The way I'd frame it: think in terms of the task, not the device. Short and reactive — replies, notes, searches — the phone's convenience makes it the right tool, and the speed is fine. Long and considered — emails, documents, code, anything you'll edit — the keyboard's throughput and editing controls make it the obvious choice. Trying to write a long report with two thumbs is a special kind of misery, and trying to fire off a quick reply by walking to your desk is overkill.

What genuinely surprised me in the data is how much the phone's speed comes down to software and habit rather than the hardware. The single biggest lever is two thumbs versus one finger — over 74% of people use two, and they crush the one-finger crowd. After that, leaning on autocorrect and trying swipe input does more than any amount of raw practice. Phone speed is a software-and-habit game.

Keyboard speed is the mirror image: the hardware barely matters and your technique is nearly everything. A $200 keyboard won't out-type a $30 one in your hands — your fingers will. That's why I keep pointing people toward practice over purchases. If you want a higher keyboard number, the fastest route I've found is the pressure of live competition. Watching another typist's cursor inch ahead of yours pulls your speed up in a way solo drilling never does, and it's genuinely fun rather than a chore. You can jump into a live race in a few seconds, or run a clean baseline on the practice test first to see exactly where you stand. Either way, the honest measure of any device or method is the same: take a timed test, write down the number, and let your own data settle the debate.

Frequently Asked Questions

Is phone typing slower than keyboard typing?

Yes, but the gap is smaller than most people think. Two-thumb phone typing averages about 38 WPM, only around 25% slower than physical-keyboard speeds. A practiced keyboard touch typist still hits 70+ WPM, so for sustained writing the keyboard wins clearly.

What is the average phone typing speed?

About 38 WPM for two-thumb typists, according to a large study of over 37,000 people from Aalto University. One-finger typists are slower at 25–35 WPM, while the fastest two-thumb texters cracked 85 WPM — faster than most people manage on a full keyboard.

Why are phones catching up to keyboards for typing speed?

Three reasons: autocorrect and word prediction let you type sloppily and still output clean text, swipe typing is fast for common words, and a generation that grew up texting has built genuine two-thumb muscle memory. Sustained long-form writing is still where keyboards keep their edge.

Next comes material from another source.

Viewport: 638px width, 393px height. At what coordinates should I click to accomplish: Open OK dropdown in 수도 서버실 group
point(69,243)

Does swipe typing make you faster on a phone?

For many people, yes — especially one-handed and for common words. Sliding your thumb across letters without lifting can beat tapping. The bigger speed factor, though, is simply using two thumbs instead of one finger, which over 74% of people now do.

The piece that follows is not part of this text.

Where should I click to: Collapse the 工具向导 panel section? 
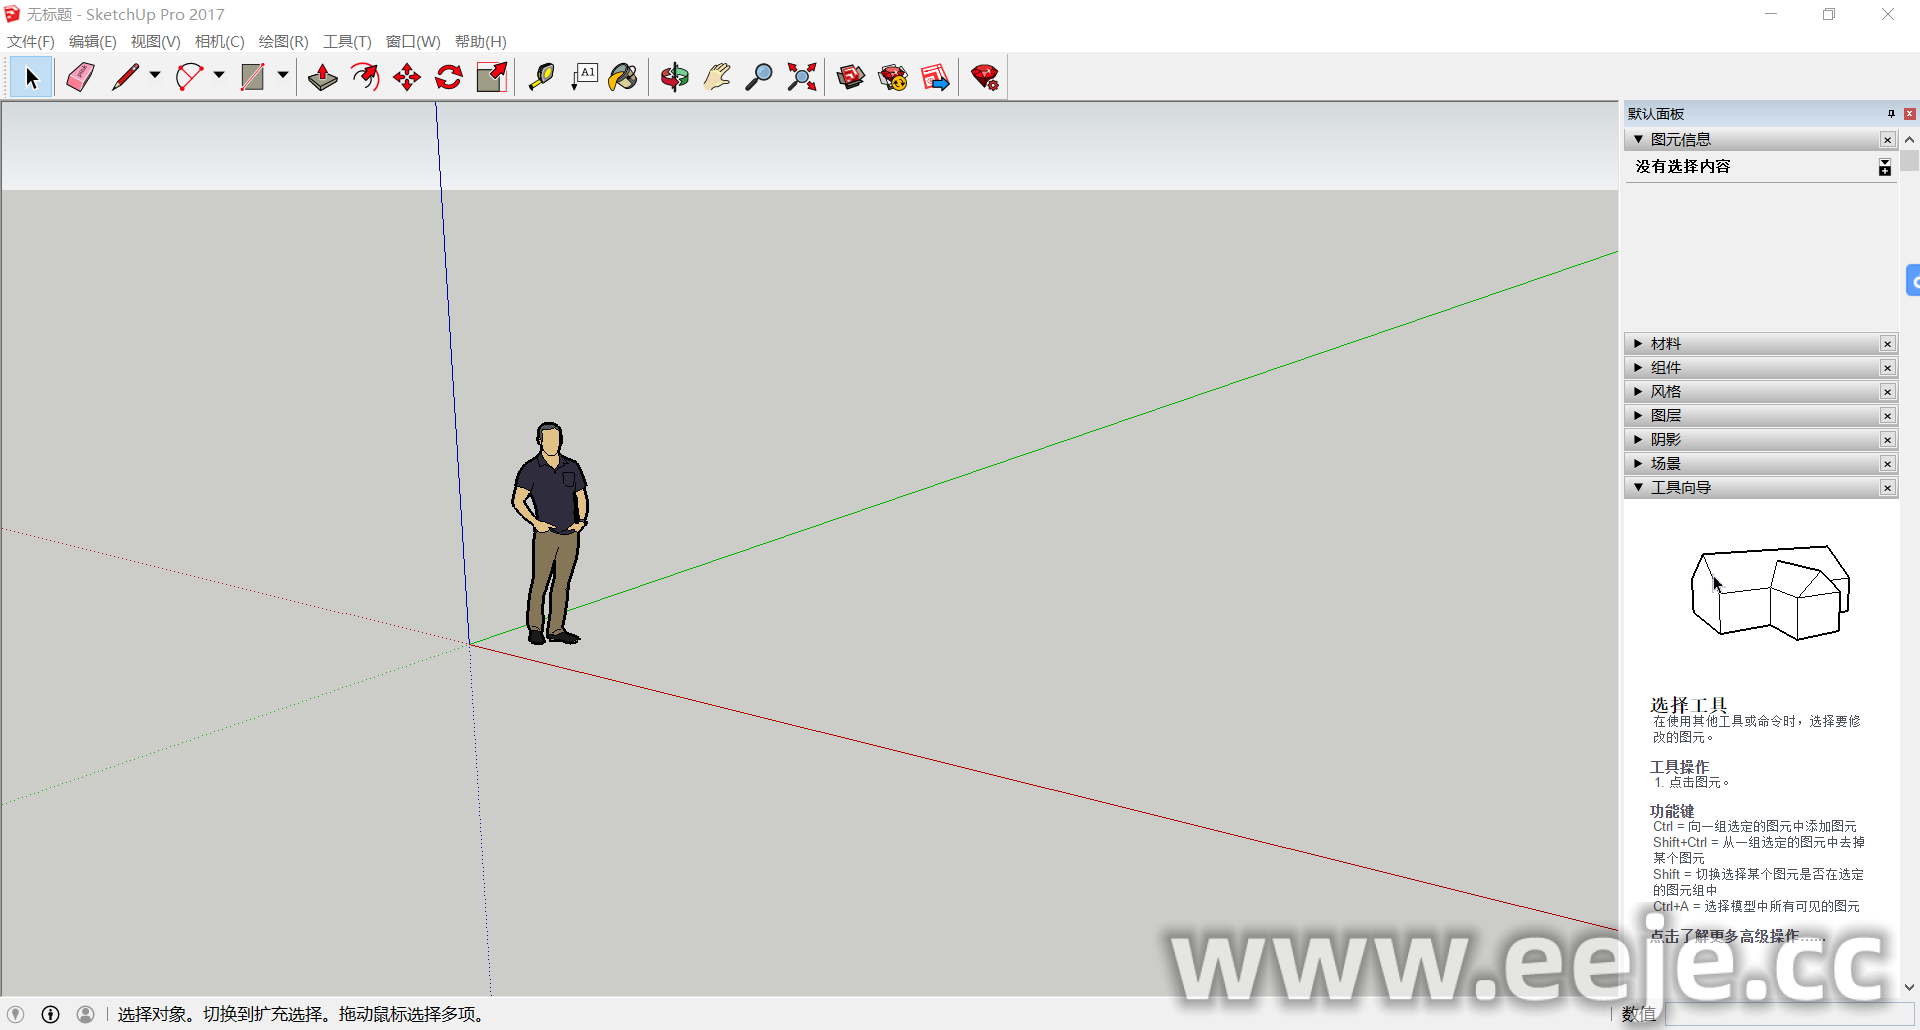click(x=1679, y=488)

Can I take a typing test on my phone?

You can run the [practice test](/practice) in your phone's browser for a rough phone WPM, but most typing tests are tuned for physical keyboards, so the prompts and scoring assume a full layout. For an accurate comparison, time yourself typing the same paragraph on both devices.

How can I type faster on my phone?

Switch to two thumbs if you peck with one finger — that's the single biggest gain. Trust autocorrect instead of fighting it for perfect accuracy, and try swipe typing for common words. For serious volume, pairing a Bluetooth keyboard with your phone beats any on-screen method.